• _WORK ITEM_
Some entries follow. Reproduce exactly the lines starting at the one with "[Meja Makan Jati Minimalis Modern] (61, 1105)" and stopping after the one with "Yadira Portuondo (1232, 522)".

====== DATA FOR PROCESSING ======

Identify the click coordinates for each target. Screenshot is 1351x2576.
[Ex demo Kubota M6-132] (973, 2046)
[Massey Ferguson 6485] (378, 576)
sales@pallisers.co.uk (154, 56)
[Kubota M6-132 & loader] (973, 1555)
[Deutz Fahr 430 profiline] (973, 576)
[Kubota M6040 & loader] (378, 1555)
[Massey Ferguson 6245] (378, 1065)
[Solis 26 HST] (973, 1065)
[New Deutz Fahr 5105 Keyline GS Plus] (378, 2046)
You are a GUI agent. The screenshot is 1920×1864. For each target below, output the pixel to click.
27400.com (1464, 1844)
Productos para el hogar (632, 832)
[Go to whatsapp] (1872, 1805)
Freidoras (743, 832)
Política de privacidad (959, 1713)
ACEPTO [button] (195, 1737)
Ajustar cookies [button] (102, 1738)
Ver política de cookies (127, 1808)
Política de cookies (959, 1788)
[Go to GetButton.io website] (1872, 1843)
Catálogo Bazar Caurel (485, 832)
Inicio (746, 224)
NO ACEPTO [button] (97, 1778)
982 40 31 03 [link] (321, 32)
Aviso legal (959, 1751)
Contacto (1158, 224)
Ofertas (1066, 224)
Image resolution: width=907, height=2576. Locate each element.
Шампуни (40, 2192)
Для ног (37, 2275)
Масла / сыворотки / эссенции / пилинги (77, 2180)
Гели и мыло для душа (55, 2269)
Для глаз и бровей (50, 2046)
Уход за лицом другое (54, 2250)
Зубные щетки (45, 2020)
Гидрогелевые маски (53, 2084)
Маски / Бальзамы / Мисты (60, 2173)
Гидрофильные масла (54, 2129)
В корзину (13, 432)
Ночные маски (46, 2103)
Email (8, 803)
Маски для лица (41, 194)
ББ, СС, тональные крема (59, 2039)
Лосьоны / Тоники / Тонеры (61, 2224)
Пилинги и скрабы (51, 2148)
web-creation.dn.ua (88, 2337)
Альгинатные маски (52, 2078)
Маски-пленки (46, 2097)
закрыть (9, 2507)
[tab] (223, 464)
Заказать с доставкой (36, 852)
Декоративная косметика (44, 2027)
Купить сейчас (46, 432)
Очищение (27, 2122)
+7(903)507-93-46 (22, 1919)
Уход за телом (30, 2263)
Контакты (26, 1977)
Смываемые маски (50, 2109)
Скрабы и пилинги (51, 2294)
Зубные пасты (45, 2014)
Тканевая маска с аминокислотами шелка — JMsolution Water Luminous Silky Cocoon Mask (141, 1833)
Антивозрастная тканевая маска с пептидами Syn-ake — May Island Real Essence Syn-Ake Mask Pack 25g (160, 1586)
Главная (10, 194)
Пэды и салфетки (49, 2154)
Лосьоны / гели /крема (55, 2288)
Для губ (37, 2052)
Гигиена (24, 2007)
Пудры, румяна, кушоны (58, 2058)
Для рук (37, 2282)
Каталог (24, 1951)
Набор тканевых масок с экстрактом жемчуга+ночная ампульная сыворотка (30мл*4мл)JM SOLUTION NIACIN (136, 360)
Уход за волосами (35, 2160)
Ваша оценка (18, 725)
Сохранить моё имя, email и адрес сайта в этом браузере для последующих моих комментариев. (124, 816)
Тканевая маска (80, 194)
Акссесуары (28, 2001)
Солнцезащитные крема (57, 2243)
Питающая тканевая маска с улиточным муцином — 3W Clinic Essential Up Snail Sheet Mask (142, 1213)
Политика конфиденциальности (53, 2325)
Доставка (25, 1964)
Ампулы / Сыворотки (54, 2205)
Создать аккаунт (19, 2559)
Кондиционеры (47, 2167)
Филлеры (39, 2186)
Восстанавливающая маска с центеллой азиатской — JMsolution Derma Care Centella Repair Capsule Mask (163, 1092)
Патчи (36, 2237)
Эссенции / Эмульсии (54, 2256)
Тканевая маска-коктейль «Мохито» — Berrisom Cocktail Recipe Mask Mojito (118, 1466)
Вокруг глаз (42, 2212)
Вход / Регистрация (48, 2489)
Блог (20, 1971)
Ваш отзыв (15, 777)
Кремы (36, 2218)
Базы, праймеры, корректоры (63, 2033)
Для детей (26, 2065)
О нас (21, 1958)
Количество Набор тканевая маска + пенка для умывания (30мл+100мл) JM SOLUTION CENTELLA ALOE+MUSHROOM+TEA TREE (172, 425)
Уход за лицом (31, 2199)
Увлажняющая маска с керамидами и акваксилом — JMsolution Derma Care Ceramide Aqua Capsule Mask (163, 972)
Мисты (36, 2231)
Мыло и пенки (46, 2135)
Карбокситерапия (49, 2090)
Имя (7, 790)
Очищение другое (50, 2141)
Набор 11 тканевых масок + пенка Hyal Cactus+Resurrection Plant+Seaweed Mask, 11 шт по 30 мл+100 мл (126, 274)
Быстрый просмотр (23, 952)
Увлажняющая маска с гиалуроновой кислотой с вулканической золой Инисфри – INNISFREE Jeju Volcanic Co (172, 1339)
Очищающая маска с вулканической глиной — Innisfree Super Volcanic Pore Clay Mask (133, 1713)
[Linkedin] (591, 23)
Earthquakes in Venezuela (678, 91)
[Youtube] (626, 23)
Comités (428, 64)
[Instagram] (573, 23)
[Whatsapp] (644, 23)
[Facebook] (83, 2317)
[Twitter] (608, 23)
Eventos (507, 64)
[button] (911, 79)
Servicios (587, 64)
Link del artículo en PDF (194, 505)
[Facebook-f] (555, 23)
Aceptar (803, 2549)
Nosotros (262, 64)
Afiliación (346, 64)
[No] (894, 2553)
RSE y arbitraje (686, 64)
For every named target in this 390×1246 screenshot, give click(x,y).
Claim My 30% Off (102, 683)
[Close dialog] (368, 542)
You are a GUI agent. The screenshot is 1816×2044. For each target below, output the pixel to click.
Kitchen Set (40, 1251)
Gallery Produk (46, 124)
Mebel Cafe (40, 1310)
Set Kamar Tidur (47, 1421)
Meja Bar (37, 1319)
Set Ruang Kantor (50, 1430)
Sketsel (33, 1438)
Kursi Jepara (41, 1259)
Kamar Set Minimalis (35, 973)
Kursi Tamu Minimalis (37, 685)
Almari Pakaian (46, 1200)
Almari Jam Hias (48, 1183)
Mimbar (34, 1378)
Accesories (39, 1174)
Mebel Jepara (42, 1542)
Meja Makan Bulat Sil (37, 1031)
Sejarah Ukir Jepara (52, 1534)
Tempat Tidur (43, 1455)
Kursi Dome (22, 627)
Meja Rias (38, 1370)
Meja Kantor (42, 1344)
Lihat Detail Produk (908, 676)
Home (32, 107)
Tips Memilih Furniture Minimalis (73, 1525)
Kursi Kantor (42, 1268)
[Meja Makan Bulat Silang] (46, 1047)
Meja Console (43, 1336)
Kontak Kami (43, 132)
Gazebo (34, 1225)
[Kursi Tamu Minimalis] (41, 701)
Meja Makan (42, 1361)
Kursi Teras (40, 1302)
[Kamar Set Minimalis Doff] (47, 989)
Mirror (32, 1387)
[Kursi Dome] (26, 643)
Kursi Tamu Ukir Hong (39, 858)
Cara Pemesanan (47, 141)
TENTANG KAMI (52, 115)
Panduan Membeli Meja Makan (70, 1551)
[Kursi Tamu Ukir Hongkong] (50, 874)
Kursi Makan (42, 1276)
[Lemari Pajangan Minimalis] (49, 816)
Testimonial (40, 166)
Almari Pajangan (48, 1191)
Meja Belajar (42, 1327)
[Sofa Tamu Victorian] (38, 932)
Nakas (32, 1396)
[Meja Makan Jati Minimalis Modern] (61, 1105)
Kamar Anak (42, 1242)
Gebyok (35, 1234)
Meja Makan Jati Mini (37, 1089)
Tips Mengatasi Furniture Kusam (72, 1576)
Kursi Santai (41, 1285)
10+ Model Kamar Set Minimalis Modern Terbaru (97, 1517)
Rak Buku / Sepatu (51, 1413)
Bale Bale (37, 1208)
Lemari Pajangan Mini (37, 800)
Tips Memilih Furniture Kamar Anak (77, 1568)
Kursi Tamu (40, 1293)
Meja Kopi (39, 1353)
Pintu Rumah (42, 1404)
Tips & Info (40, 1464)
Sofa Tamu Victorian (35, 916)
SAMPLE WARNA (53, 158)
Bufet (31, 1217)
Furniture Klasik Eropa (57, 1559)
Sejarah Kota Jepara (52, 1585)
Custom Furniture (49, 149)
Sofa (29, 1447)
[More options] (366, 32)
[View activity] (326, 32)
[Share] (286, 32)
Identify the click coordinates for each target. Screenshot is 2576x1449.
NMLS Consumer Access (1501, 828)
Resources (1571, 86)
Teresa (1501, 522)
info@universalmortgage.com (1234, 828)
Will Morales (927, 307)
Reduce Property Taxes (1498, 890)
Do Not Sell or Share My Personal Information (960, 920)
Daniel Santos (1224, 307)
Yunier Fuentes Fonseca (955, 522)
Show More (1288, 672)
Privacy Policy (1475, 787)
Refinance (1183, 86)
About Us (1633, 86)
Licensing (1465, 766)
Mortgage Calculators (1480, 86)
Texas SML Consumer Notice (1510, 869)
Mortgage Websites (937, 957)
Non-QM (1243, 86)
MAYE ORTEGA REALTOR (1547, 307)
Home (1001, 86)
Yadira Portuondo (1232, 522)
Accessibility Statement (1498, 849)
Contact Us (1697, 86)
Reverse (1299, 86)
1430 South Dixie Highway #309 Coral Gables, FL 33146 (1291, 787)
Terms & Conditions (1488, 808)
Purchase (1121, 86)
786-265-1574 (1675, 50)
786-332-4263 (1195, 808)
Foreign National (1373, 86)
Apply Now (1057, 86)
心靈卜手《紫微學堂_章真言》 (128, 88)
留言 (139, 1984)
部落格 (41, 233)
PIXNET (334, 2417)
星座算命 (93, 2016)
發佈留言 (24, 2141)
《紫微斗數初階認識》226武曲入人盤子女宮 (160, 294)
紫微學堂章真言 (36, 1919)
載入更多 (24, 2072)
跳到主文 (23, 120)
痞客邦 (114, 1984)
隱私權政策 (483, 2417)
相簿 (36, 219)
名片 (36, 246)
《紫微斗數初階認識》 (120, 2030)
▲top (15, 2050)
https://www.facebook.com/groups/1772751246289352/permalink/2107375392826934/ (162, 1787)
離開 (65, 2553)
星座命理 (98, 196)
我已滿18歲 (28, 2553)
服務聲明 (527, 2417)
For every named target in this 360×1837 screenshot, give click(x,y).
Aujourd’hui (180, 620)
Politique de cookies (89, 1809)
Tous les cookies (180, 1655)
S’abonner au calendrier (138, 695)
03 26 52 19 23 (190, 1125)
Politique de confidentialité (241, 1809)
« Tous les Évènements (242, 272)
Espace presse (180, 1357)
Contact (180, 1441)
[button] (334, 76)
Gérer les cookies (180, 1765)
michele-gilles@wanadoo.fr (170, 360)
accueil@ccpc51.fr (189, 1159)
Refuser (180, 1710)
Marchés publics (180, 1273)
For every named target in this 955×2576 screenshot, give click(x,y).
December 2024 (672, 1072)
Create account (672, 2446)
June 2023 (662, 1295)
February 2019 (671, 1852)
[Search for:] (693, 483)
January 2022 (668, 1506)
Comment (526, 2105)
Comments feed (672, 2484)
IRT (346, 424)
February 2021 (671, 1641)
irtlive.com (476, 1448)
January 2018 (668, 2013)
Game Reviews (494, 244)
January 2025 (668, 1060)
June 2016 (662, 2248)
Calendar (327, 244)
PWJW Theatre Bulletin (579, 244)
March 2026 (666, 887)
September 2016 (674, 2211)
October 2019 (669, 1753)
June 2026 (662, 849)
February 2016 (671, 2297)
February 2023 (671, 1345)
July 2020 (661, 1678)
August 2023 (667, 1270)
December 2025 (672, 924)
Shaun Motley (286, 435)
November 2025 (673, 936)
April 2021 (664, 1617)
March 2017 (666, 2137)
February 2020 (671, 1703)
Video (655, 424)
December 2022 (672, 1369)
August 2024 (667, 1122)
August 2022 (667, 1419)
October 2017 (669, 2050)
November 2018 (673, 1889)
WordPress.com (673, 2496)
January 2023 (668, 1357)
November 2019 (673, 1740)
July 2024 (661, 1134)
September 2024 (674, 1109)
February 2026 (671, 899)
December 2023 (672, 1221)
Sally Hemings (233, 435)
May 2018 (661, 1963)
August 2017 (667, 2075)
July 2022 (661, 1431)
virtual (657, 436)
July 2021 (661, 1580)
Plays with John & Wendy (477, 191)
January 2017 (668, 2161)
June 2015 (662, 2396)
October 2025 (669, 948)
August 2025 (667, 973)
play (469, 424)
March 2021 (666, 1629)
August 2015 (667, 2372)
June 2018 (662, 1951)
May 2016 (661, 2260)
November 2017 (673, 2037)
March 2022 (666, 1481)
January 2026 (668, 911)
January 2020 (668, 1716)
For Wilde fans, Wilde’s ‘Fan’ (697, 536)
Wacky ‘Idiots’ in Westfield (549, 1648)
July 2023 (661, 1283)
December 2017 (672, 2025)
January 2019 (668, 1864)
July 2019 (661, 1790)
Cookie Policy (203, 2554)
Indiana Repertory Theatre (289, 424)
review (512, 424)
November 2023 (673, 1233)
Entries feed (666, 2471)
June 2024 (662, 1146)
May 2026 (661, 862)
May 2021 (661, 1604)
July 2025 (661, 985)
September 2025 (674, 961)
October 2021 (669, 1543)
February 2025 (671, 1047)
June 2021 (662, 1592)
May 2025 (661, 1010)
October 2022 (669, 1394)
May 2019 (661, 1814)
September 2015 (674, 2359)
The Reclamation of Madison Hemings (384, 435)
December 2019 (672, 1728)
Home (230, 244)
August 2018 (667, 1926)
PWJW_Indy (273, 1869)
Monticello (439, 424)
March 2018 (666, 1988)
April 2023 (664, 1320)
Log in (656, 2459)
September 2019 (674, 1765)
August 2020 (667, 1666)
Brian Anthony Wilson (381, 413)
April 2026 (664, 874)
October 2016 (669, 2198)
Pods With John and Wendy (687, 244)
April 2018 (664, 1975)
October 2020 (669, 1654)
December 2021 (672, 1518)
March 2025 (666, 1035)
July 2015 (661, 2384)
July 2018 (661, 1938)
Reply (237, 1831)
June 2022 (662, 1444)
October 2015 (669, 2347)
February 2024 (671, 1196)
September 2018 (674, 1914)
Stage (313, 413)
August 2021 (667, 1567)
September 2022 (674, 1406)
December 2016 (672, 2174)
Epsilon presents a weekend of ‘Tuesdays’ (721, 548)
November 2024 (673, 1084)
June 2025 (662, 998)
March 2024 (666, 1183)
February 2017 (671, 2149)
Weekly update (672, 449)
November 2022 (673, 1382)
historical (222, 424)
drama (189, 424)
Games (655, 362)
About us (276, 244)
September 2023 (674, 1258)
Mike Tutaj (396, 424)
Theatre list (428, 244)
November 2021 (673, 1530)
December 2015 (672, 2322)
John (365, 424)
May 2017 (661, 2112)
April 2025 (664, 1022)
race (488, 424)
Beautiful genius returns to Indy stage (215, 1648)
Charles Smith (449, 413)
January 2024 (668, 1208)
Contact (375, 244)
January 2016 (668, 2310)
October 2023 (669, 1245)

======

• _REPLY TO THE EXERCISE_
[Meja Makan Jati Minimalis Modern] (61, 1105)
Kamar Anak (42, 1242)
Gebyok (35, 1234)
Meja Makan Jati Mini (37, 1089)
Tips Mengatasi Furniture Kusam (72, 1576)
Kursi Santai (41, 1285)
10+ Model Kamar Set Minimalis Modern Terbaru (97, 1517)
Rak Buku / Sepatu (51, 1413)
Bale Bale (37, 1208)
Lemari Pajangan Mini (37, 800)
Tips Memilih Furniture Kamar Anak (77, 1568)
Kursi Tamu (40, 1293)
Meja Kopi (39, 1353)
Pintu Rumah (42, 1404)
Tips & Info (40, 1464)
Sofa Tamu Victorian (35, 916)
SAMPLE WARNA (53, 158)
Bufet (31, 1217)
Furniture Klasik Eropa (57, 1559)
Sejarah Kota Jepara (52, 1585)
Custom Furniture (49, 149)
Sofa (29, 1447)
[More options] (366, 32)
[View activity] (326, 32)
[Share] (286, 32)
Identify the click coordinates for each target. Screenshot is 2576x1449.
NMLS Consumer Access (1501, 828)
Resources (1571, 86)
Teresa (1501, 522)
info@universalmortgage.com (1234, 828)
Will Morales (927, 307)
Reduce Property Taxes (1498, 890)
Do Not Sell or Share My Personal Information (960, 920)
Daniel Santos (1224, 307)
Yunier Fuentes Fonseca (955, 522)
Show More (1288, 672)
Privacy Policy (1475, 787)
Refinance (1183, 86)
About Us (1633, 86)
Licensing (1465, 766)
Mortgage Calculators (1480, 86)
Texas SML Consumer Notice (1510, 869)
Mortgage Websites (937, 957)
Non-QM (1243, 86)
MAYE ORTEGA REALTOR (1547, 307)
Home (1001, 86)
Yadira Portuondo (1232, 522)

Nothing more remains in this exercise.